▶ [DATA SUPPLIED]:

start

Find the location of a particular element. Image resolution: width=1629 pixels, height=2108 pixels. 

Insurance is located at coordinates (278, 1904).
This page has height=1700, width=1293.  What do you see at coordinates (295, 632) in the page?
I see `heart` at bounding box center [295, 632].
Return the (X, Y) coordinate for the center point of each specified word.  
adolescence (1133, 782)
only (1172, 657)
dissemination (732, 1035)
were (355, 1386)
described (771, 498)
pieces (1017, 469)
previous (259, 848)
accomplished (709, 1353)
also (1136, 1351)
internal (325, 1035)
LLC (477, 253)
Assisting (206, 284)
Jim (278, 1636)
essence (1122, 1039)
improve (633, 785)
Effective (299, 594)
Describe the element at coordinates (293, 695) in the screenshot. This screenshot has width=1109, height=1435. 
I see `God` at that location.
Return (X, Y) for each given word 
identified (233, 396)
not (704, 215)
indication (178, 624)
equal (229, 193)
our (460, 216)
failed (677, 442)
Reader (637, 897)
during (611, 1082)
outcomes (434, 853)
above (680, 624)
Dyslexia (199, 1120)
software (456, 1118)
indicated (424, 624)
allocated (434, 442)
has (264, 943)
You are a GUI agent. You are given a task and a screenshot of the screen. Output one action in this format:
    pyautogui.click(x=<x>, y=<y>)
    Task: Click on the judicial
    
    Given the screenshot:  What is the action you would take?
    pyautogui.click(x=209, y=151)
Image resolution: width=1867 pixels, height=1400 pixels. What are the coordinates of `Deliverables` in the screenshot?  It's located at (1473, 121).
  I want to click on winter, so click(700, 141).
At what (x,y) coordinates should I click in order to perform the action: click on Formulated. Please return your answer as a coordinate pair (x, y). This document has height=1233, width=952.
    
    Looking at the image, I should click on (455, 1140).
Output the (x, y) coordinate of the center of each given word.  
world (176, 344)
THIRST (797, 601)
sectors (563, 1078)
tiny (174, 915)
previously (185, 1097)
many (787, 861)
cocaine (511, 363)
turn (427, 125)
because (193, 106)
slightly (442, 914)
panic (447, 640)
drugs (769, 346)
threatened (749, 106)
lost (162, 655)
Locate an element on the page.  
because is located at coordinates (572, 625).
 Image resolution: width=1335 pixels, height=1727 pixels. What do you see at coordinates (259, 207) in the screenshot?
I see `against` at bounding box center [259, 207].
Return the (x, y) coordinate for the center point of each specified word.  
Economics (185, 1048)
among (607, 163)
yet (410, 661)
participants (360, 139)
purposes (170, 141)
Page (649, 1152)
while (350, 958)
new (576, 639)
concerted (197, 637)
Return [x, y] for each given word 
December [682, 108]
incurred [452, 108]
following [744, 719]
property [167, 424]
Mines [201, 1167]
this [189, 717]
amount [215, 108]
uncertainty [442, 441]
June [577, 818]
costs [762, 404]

end

Retype every one of the rows above word for word, keeping each line unchanged.

▶ [THE REPLY]:
Find the location of a particular element. Image resolution: width=1629 pixels, height=2108 pixels. 

Insurance is located at coordinates (278, 1904).
This page has height=1700, width=1293.  What do you see at coordinates (295, 632) in the page?
I see `heart` at bounding box center [295, 632].
Return the (X, Y) coordinate for the center point of each specified word.  
adolescence (1133, 782)
only (1172, 657)
dissemination (732, 1035)
were (355, 1386)
described (771, 498)
pieces (1017, 469)
previous (259, 848)
accomplished (709, 1353)
also (1136, 1351)
internal (325, 1035)
LLC (477, 253)
Assisting (206, 284)
Jim (278, 1636)
essence (1122, 1039)
improve (633, 785)
Effective (299, 594)
Describe the element at coordinates (293, 695) in the screenshot. This screenshot has width=1109, height=1435. 
I see `God` at that location.
Return (X, Y) for each given word 
identified (233, 396)
not (704, 215)
indication (178, 624)
equal (229, 193)
our (460, 216)
failed (677, 442)
Reader (637, 897)
during (611, 1082)
outcomes (434, 853)
above (680, 624)
Dyslexia (199, 1120)
software (456, 1118)
indicated (424, 624)
allocated (434, 442)
has (264, 943)
You are a GUI agent. You are given a task and a screenshot of the screen. Output one action in this format:
    pyautogui.click(x=<x>, y=<y>)
    Task: Click on the judicial
    
    Given the screenshot:  What is the action you would take?
    pyautogui.click(x=209, y=151)
Image resolution: width=1867 pixels, height=1400 pixels. What are the coordinates of `Deliverables` in the screenshot?  It's located at (1473, 121).
  I want to click on winter, so click(700, 141).
At what (x,y) coordinates should I click in order to perform the action: click on Formulated. Please return your answer as a coordinate pair (x, y). This document has height=1233, width=952.
    
    Looking at the image, I should click on (455, 1140).
Output the (x, y) coordinate of the center of each given word.  
world (176, 344)
THIRST (797, 601)
sectors (563, 1078)
tiny (174, 915)
previously (185, 1097)
many (787, 861)
cocaine (511, 363)
turn (427, 125)
because (193, 106)
slightly (442, 914)
panic (447, 640)
drugs (769, 346)
threatened (749, 106)
lost (162, 655)
Locate an element on the page.  
because is located at coordinates (572, 625).
 Image resolution: width=1335 pixels, height=1727 pixels. What do you see at coordinates (259, 207) in the screenshot?
I see `against` at bounding box center [259, 207].
Return the (x, y) coordinate for the center point of each specified word.  
Economics (185, 1048)
among (607, 163)
yet (410, 661)
participants (360, 139)
purposes (170, 141)
Page (649, 1152)
while (350, 958)
new (576, 639)
concerted (197, 637)
Return [x, y] for each given word 
December [682, 108]
incurred [452, 108]
following [744, 719]
property [167, 424]
Mines [201, 1167]
this [189, 717]
amount [215, 108]
uncertainty [442, 441]
June [577, 818]
costs [762, 404]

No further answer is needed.